Your answer is the lines below, exactly, from the one that contains "Vagalume (33, 8)" through the one that contains "Monetary rules (22, 202)", both included.

Supplied entries Block Start

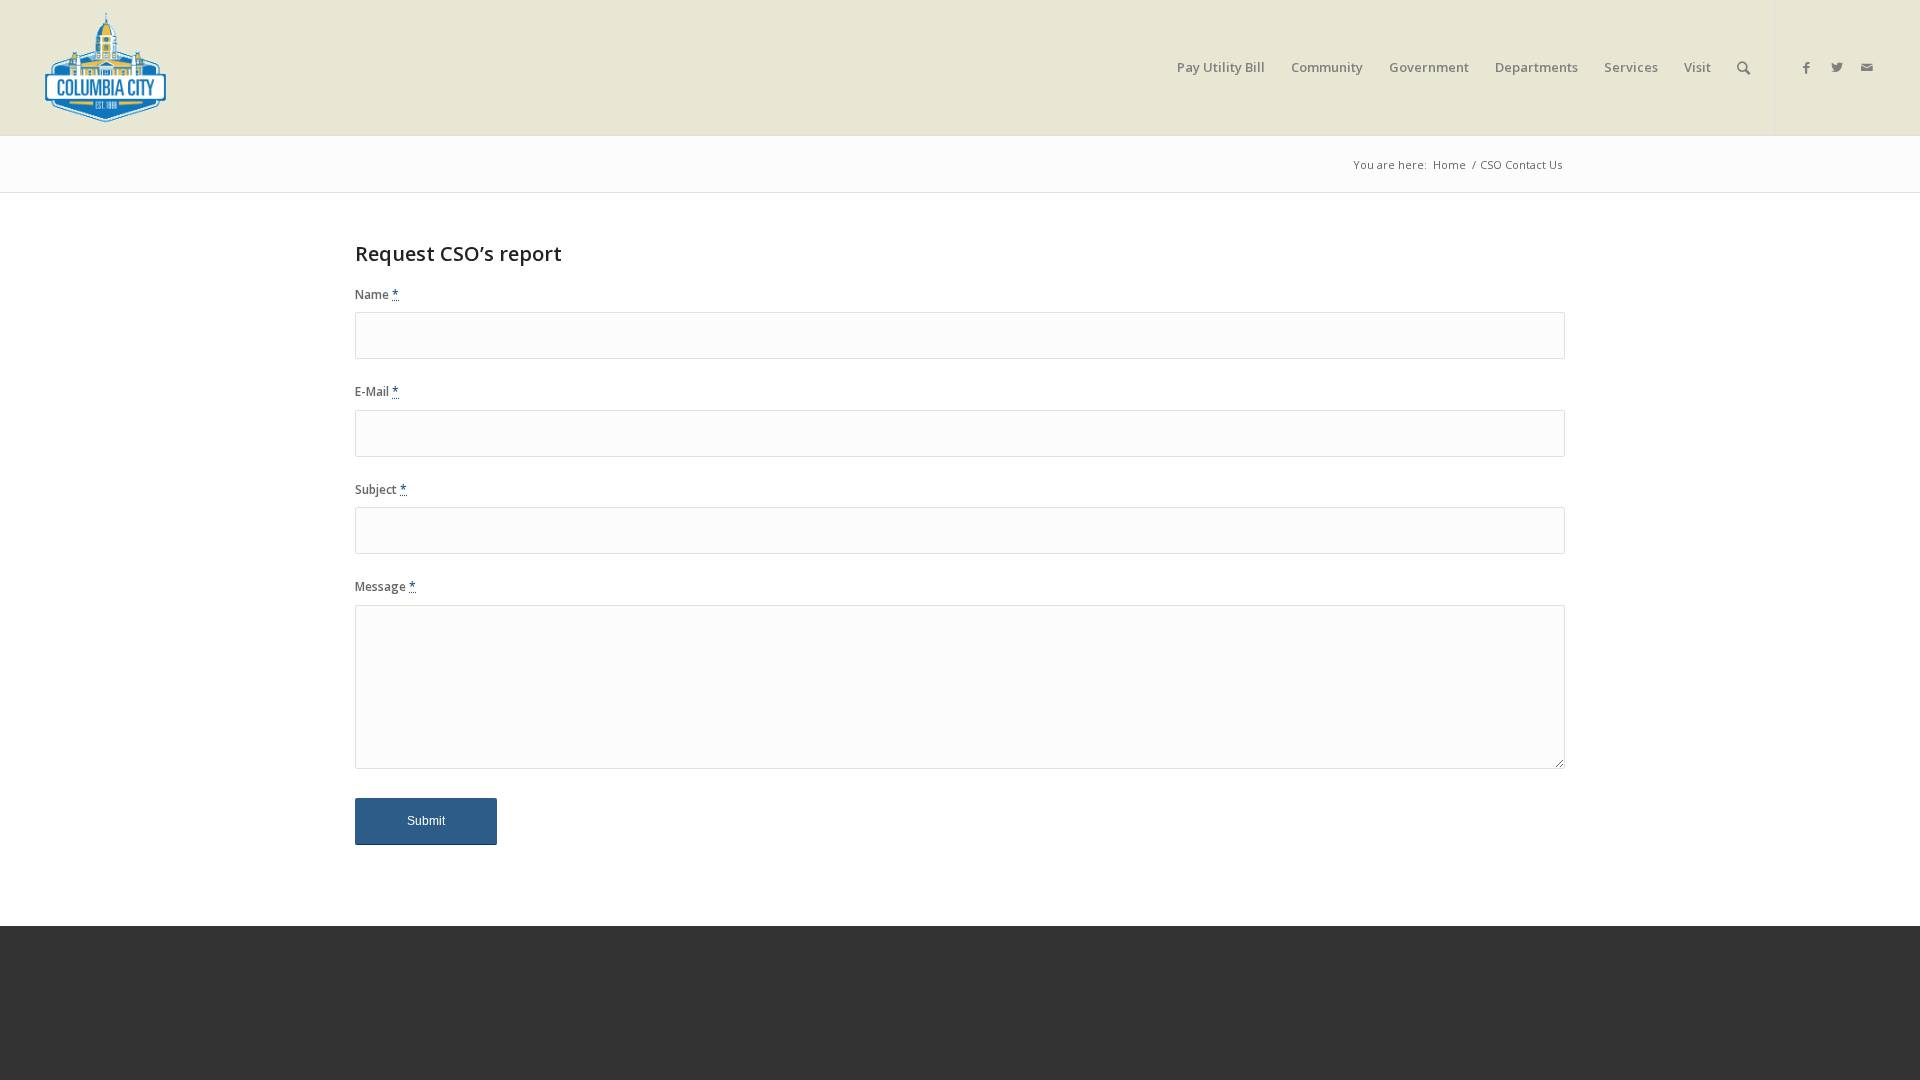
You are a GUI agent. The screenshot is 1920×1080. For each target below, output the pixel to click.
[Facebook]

Supplied entries Block End
Supplied entries Block Start

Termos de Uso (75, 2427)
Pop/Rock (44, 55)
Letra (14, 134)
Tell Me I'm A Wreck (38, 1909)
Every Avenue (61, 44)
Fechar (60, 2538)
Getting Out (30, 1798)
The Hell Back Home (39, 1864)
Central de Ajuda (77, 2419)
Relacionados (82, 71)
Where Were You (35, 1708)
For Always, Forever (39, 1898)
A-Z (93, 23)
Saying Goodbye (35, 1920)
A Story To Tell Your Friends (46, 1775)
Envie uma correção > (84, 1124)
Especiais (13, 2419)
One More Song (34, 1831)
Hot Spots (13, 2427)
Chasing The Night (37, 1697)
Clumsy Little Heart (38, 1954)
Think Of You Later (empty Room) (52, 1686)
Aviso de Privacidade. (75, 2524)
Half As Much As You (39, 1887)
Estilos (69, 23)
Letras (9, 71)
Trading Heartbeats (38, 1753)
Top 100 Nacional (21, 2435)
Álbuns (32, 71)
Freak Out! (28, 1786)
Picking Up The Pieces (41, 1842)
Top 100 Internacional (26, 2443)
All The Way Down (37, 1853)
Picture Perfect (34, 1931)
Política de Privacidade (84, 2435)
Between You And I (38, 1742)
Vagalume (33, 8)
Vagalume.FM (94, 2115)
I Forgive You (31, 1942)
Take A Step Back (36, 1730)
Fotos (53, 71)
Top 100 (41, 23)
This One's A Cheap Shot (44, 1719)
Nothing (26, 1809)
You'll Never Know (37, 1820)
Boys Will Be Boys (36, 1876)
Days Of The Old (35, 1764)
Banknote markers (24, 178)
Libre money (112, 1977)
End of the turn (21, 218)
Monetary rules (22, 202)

Supplied entries Block End
Supplied entries Block Start

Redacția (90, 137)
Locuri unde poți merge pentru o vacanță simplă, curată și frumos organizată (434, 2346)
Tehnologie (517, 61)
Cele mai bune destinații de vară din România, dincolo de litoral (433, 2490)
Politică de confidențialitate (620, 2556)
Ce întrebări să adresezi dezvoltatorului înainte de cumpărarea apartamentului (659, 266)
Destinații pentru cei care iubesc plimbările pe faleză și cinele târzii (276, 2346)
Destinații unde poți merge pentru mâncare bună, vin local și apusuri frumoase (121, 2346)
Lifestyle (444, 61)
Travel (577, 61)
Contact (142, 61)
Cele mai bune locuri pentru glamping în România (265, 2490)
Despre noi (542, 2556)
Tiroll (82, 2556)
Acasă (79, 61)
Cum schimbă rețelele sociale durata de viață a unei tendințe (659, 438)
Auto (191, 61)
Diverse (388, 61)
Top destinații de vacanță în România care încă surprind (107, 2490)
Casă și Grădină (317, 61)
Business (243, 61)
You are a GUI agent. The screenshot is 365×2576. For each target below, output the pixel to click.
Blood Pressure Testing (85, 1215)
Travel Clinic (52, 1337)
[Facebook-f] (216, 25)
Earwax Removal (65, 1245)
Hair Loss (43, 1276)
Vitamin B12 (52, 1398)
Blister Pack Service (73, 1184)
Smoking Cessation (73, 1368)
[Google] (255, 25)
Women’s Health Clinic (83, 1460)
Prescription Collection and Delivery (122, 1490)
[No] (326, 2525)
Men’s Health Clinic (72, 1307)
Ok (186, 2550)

Supplied entries Block End

- Response area
Vagalume (33, 8)
Vagalume.FM (94, 2115)
I Forgive You (31, 1942)
Take A Step Back (36, 1730)
Fotos (53, 71)
Top 100 (41, 23)
This One's A Cheap Shot (44, 1719)
Nothing (26, 1809)
You'll Never Know (37, 1820)
Boys Will Be Boys (36, 1876)
Days Of The Old (35, 1764)
Banknote markers (24, 178)
Libre money (112, 1977)
End of the turn (21, 218)
Monetary rules (22, 202)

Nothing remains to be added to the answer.